Jun 16 22:40:36 nasty kernel: block drbd0: peer( Unknown -> Secondary )
conn( WFReportParams -> Connected ) pdsk( DUnknown -> Inconsistent )
nasty:~# cat /proc/drbd
version: 8.3.2rc1 (api:88/proto:86-90)
GIT-hash: df0abe3ea8a2beb412e094fbc76c8f4f0ba91858 build by nick at nasty,
2009-06-16 22:04:24
0: cs:Connected ro:Secondary/Secondary ds:Inconsistent/Inconsistent C r----
ns:0 nr:0 dw:0 dr:0 al:0 bm:0 lo:0 pe:0 ua:0 ap:0 ep:1 wo:b oos:104348
nasty:~# drbdadm -- --overwrite-data-of-peer primary r0
0: State change failed: (-2) Refusing to be Primary without at least one
UpToDate disk
Command 'drbdsetup 0 primary --overwrite-data-of-peer' terminated with
exit code 17
Jun 16 22:43:11 nasty kernel: block drbd0: State change failed: Refusing
to be Primary without at least one UpToDate disk
Jun 16 22:43:11 nasty kernel: block drbd0: state = { cs:Connected
ro:Secondary/Secondary ds:Inconsistent/Inconsistent r--- }
Jun 16 22:43:11 nasty kernel: block drbd0: wanted = { cs:Connected
ro:Primary/Secondary ds:Inconsistent/Inconsistent r--- }
The behaviour is the same from whichever end I run the last command, and
the logs are essentially the same at boths ends.
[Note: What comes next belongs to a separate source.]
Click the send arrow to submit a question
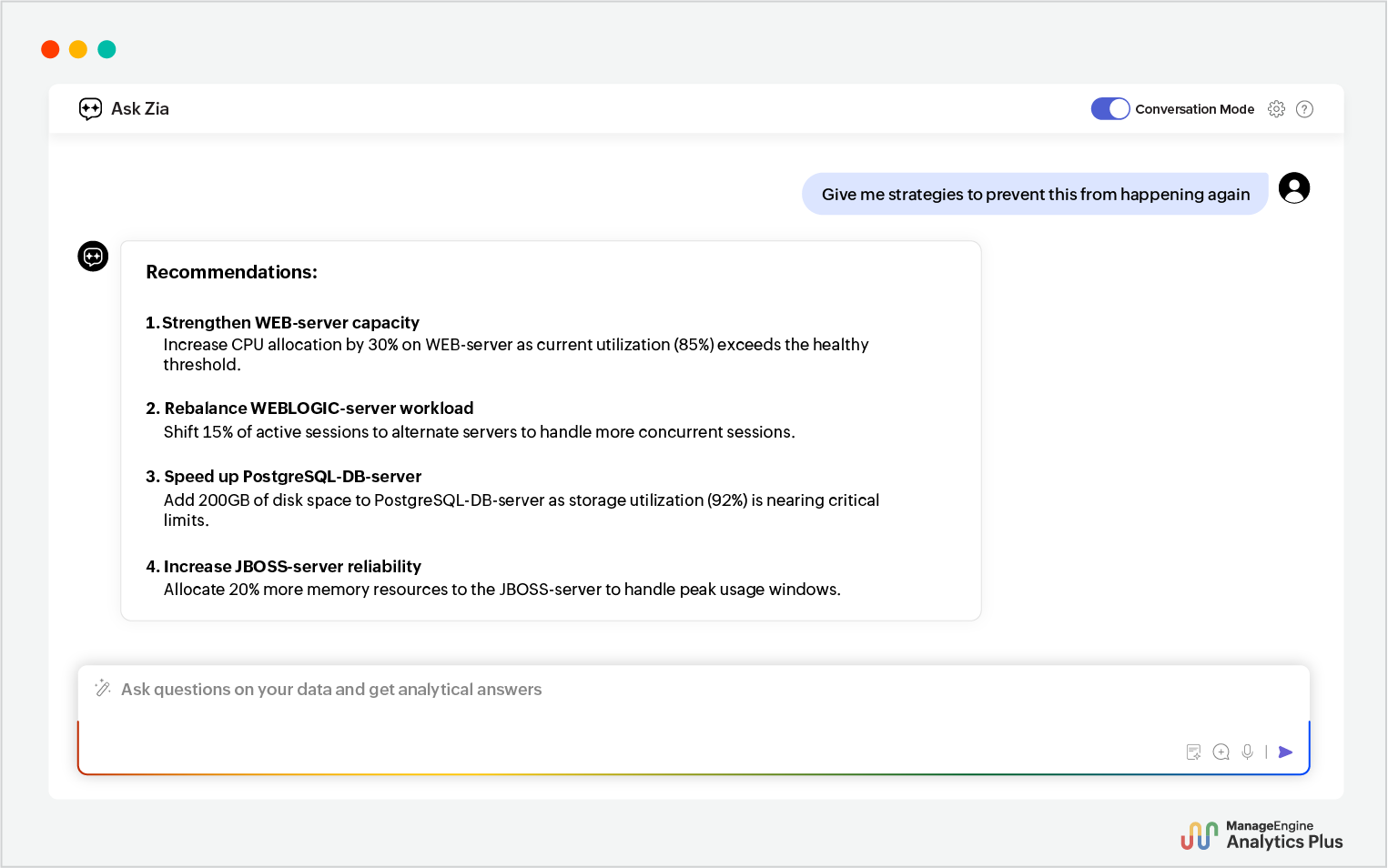(x=1285, y=752)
I am confident my network (firewall) connection is valid, it was working
with the previous (patched) version, this morning.
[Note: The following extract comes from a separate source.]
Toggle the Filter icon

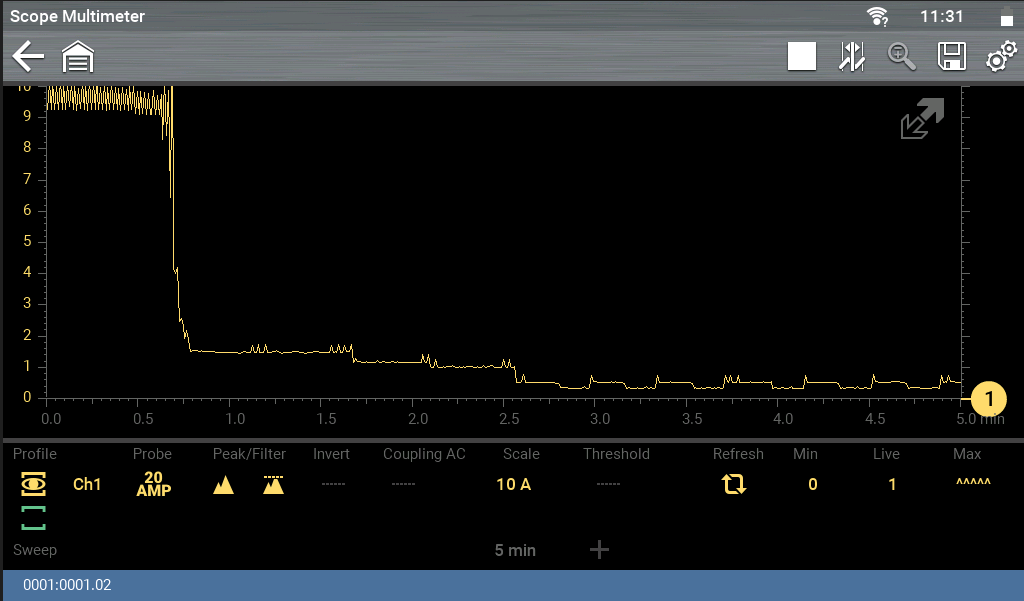tap(273, 485)
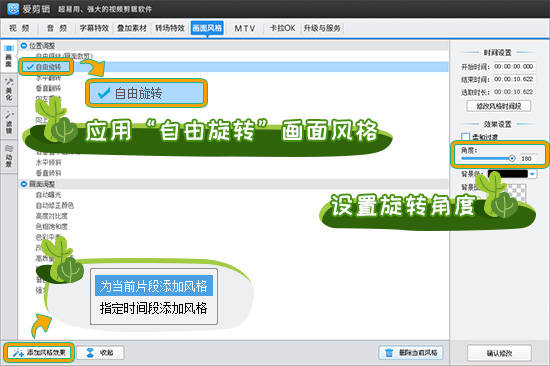Click the 爱剪辑 app logo icon

click(13, 8)
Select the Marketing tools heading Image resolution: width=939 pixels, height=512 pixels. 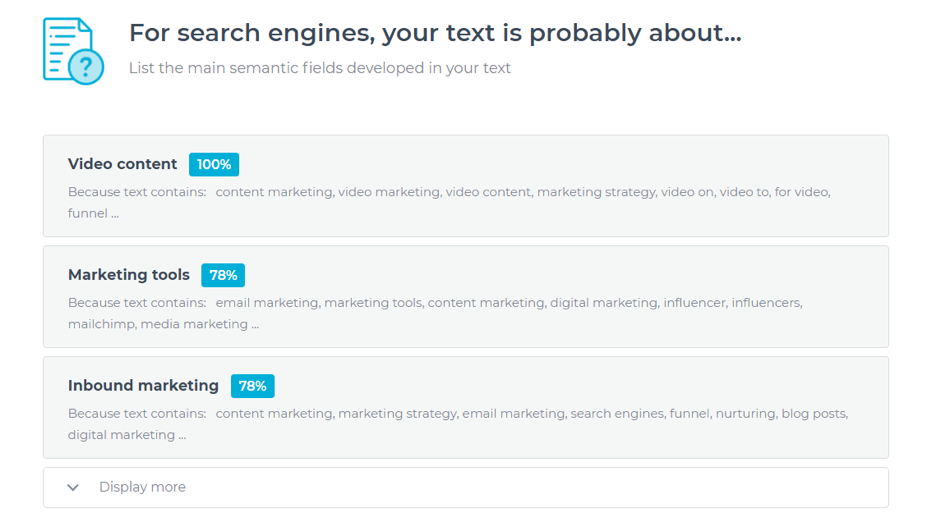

Is there any more information you would like from me.
I have some time to do some more debugging tomorrow, if you could give
me a clue where I should start looking?
Regards
Nick
Philipp Reisner wrote:
> On Monday 15 June 2009 23:21:51 you wrote:
>
>> Hi,
>>
>> With the latest patch, things are not working very well at all!
>>
>>
>> It think the problem may lie here:
>>
>>
>> #define put_unaligned(val, ptr) ({ \
>> + typeof(val) v; \
>> + switch (sizeof(*(ptr))) { \
>> + case 1: \
>> + *(uint8_t *)(ptr) = (uint8_t)(val); \
>> + break; \
>> + case 2: \
>> + case 4: \
>> + case 8: \
>> + v = val; \
>> + memcpy(ptr, &v, sizeof(*(ptr))); \
>> + break; \
>> + default: \
>> + __bad_unaligned_access_size(); \
>> + break; \
>> + } \
>> + (void)0; })
>> +
>>
>>
>> When called with
>>
>> put_unaligned(tag, tl->tag_list_cpos++);
>>
>> ptr is evaluated in the switch statement, and twice in the memcpy call,
>> and hence the post-increment will be done three times ....not what we want!
>>
>> Maybe an inline function, or taking a copy of ptr if safer here
>>
>>
>
> Hi Nick,
>
> No, typeof(), sizeof() do not evaluate the expression at runtime. They
> just deliver the type or the size at compile time. But in that macro
> there was an error with the type conversation.
>
> I have again, attached a patch, that should fix the issue. Please verify.
>
>